The most striking insight from the Decagon team was how working with AI agents forced them to redesign customer APIs entirely. When agents started asking questions like “how many days left in my subscription?,” the existing APIs couldn't provide adequate responses. - Plan for orchestration.
Philippe's multi-agent vision is exactly where we're heading. APIs that work in isolation won't be enough when AI agents need to coordinate complex workflows across multiple services. - Enable confident experimentation.
Given the unpredictable nature of AI agents, you should limit what can go wrong when they inevitably do something unexpected. We recently added granular permissions to the Paddle API, limiting the access that agents have.
Your API foundations and the future

POST/CON 25 was more than just a product keynote. It brought together practitioners from across industries grappling with the same challenges. Whether you're at PayPal optimizing for agent experience, at Salesforce building multi-agent workflows, or at Paddle designing billing APIs for an AI-first world, the questions are the same:
- How do you build reliable systems on inherently unpredictable technology?

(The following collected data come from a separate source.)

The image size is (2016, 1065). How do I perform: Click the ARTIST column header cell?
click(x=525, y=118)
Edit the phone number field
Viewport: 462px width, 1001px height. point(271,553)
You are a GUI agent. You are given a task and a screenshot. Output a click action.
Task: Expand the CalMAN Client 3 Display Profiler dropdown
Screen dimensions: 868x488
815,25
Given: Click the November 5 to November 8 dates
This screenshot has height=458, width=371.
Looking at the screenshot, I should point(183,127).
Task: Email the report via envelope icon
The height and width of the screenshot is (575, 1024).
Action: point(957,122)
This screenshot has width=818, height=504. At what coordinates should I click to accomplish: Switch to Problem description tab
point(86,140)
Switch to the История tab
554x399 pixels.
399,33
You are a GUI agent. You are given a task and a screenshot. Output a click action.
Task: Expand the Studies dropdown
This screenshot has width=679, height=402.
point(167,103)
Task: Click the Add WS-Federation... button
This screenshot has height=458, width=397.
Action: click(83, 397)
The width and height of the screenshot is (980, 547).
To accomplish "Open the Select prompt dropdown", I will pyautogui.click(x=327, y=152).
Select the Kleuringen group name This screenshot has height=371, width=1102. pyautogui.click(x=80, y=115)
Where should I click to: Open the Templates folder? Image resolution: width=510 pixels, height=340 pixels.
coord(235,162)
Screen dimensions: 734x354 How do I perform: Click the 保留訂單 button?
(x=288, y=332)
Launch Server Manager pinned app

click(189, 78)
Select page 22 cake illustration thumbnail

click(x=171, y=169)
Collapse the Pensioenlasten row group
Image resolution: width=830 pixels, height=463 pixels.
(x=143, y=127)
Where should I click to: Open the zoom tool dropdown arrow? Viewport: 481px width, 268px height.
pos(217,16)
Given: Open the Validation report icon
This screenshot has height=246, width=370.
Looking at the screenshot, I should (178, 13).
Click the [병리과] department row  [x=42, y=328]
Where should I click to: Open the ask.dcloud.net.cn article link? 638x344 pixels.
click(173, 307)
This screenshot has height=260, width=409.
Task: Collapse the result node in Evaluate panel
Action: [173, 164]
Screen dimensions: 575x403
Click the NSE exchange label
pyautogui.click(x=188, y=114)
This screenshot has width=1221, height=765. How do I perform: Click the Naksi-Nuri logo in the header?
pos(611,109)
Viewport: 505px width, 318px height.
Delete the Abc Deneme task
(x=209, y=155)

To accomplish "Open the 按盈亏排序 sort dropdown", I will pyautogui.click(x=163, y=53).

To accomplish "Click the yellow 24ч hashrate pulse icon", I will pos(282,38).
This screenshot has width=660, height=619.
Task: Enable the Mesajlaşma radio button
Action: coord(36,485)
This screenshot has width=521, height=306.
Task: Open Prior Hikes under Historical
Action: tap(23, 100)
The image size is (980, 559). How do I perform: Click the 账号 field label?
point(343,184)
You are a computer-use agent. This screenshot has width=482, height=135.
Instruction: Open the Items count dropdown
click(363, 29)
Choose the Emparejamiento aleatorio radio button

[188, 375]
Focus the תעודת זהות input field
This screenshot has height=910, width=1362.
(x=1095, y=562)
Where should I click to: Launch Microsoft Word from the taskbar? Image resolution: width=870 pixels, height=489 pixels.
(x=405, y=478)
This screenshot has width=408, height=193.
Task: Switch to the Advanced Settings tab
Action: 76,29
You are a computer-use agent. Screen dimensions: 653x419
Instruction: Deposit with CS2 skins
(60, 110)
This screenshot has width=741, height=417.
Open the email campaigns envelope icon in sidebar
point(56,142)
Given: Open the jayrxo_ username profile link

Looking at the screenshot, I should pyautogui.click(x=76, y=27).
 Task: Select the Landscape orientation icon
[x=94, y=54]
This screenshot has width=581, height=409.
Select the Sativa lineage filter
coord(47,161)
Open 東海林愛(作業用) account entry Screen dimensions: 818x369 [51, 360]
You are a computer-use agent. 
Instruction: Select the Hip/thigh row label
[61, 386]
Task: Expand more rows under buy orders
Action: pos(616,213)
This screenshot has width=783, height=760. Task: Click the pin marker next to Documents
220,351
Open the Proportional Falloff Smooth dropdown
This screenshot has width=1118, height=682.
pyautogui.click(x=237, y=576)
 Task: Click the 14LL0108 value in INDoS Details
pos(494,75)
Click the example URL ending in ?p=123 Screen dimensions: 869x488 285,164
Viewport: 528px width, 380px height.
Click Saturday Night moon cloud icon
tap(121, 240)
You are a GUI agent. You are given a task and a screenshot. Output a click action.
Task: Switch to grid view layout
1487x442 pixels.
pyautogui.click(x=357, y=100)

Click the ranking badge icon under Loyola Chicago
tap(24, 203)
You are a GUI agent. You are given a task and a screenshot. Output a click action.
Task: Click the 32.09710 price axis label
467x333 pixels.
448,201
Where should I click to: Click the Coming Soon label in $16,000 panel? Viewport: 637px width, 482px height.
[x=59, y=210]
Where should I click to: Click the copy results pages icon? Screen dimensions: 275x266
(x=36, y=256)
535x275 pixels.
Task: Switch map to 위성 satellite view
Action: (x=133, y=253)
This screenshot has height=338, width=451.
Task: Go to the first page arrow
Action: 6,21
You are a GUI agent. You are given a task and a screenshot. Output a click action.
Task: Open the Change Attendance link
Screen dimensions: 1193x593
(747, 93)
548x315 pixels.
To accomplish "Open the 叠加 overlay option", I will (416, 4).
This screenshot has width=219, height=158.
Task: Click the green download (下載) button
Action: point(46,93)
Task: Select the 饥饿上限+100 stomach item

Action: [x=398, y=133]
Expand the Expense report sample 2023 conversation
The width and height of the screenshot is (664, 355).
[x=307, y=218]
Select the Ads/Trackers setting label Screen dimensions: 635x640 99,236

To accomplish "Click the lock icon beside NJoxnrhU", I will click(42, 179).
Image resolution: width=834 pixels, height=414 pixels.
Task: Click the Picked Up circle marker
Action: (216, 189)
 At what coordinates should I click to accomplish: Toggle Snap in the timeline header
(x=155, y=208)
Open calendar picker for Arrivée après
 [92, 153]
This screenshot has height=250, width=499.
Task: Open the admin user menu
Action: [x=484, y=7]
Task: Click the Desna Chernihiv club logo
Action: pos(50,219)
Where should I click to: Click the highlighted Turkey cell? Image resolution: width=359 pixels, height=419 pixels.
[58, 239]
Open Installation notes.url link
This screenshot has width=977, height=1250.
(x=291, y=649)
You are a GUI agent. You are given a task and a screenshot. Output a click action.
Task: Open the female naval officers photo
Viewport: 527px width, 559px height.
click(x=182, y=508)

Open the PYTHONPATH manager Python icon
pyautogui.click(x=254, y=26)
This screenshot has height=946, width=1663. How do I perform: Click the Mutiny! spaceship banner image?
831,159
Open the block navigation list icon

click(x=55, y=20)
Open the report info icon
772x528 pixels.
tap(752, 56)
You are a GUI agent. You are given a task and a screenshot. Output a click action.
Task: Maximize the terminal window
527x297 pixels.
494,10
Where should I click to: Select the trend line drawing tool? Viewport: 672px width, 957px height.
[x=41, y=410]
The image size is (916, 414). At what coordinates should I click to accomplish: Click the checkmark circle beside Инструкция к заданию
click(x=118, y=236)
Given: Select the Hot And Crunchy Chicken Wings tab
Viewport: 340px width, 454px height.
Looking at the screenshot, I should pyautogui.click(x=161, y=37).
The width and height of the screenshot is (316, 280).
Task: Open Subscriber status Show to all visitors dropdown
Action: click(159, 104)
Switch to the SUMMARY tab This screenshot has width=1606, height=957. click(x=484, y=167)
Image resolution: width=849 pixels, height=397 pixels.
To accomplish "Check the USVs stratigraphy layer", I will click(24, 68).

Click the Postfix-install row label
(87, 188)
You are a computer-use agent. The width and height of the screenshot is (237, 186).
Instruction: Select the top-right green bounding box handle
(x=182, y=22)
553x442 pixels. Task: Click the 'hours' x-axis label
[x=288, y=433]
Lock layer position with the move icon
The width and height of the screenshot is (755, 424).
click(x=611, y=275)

- How do you design for agents that can't improvise like humans?
- How do you balance the speed and flexibility AI promises with compliance and control?
Companies that embrace being good AI citizens, designing APIs with agents as first-class consumers, are going to define the next era of software architecture.
The foundations you build today will determine whether AI enhances your platform or bypasses it entirely. The question isn't whether AI will interact with your business, it's whether your business will be ready to interact with AI. The future belongs to the APIs that don't just serve AI, they enable it.